------ Provided material ------

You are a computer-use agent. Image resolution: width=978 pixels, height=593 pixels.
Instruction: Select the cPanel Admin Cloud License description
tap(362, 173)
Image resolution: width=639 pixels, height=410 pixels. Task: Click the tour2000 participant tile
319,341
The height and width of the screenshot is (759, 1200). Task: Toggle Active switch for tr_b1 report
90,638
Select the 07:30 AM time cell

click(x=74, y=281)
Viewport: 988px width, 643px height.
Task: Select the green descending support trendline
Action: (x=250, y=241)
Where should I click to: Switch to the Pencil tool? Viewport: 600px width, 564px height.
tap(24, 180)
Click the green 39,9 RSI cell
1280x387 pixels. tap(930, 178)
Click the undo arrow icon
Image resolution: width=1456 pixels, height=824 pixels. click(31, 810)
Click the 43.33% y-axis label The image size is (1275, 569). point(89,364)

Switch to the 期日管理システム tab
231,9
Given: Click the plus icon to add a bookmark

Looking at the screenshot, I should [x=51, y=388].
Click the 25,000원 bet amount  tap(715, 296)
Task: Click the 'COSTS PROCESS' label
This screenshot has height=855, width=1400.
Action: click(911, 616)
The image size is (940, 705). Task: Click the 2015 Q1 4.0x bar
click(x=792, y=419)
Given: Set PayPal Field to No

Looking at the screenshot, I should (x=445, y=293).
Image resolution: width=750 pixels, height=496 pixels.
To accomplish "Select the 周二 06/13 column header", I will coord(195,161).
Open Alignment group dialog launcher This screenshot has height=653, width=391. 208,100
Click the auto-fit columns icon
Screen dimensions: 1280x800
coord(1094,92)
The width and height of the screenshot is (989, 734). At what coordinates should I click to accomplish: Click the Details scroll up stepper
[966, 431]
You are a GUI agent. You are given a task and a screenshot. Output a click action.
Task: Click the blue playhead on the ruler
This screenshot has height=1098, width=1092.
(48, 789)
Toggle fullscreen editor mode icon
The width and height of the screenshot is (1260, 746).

------

**Work instructions:**
Transcribe every entry exactly as it reads.

**Result of the task:**
You are a computer-use agent. Image resolution: width=978 pixels, height=593 pixels.
Instruction: Select the cPanel Admin Cloud License description
tap(362, 173)
Image resolution: width=639 pixels, height=410 pixels. Task: Click the tour2000 participant tile
319,341
The height and width of the screenshot is (759, 1200). Task: Toggle Active switch for tr_b1 report
90,638
Select the 07:30 AM time cell

click(x=74, y=281)
Viewport: 988px width, 643px height.
Task: Select the green descending support trendline
Action: (x=250, y=241)
Where should I click to: Switch to the Pencil tool? Viewport: 600px width, 564px height.
tap(24, 180)
Click the green 39,9 RSI cell
1280x387 pixels. tap(930, 178)
Click the undo arrow icon
Image resolution: width=1456 pixels, height=824 pixels. click(31, 810)
Click the 43.33% y-axis label The image size is (1275, 569). point(89,364)

Switch to the 期日管理システム tab
231,9
Given: Click the plus icon to add a bookmark

Looking at the screenshot, I should [x=51, y=388].
Click the 25,000원 bet amount  tap(715, 296)
Task: Click the 'COSTS PROCESS' label
This screenshot has height=855, width=1400.
Action: click(911, 616)
The image size is (940, 705). Task: Click the 2015 Q1 4.0x bar
click(x=792, y=419)
Given: Set PayPal Field to No

Looking at the screenshot, I should (x=445, y=293).
Image resolution: width=750 pixels, height=496 pixels.
To accomplish "Select the 周二 06/13 column header", I will coord(195,161).
Open Alignment group dialog launcher This screenshot has height=653, width=391. 208,100
Click the auto-fit columns icon
Screen dimensions: 1280x800
coord(1094,92)
The width and height of the screenshot is (989, 734). At what coordinates should I click to accomplish: Click the Details scroll up stepper
[966, 431]
You are a GUI agent. You are given a task and a screenshot. Output a click action.
Task: Click the blue playhead on the ruler
This screenshot has height=1098, width=1092.
(48, 789)
Toggle fullscreen editor mode icon
The width and height of the screenshot is (1260, 746).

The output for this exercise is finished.